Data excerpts
*****
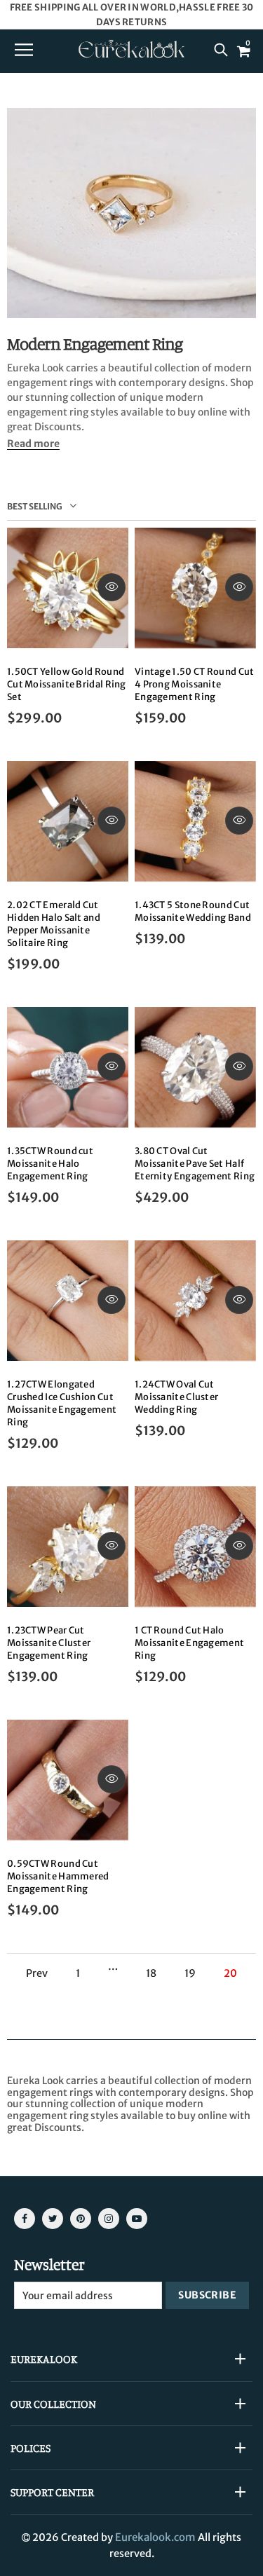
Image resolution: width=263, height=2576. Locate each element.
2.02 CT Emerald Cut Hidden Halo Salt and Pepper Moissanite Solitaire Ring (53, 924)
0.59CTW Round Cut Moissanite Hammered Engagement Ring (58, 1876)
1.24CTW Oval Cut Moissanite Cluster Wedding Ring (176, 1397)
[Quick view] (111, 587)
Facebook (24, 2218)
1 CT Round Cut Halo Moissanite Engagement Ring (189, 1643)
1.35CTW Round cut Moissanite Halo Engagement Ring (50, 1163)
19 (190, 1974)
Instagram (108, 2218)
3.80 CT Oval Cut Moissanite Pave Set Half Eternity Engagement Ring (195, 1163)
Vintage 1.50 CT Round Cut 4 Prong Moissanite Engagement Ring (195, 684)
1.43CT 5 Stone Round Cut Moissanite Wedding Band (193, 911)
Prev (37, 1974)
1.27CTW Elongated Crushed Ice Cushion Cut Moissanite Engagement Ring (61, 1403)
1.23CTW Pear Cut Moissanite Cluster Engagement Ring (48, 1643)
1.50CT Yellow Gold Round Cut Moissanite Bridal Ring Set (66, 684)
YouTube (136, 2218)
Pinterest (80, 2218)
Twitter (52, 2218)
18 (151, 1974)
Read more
*****
What you will do
Exactly and exclusively, repeat the lines from the line that contains "Prev (37, 1974)" through the end of the records, both ends included.

Result
Prev (37, 1974)
1.27CTW Elongated Crushed Ice Cushion Cut Moissanite Engagement Ring (61, 1403)
1.23CTW Pear Cut Moissanite Cluster Engagement Ring (48, 1643)
1.50CT Yellow Gold Round Cut Moissanite Bridal Ring Set (66, 684)
YouTube (136, 2218)
Pinterest (80, 2218)
Twitter (52, 2218)
18 (151, 1974)
Read more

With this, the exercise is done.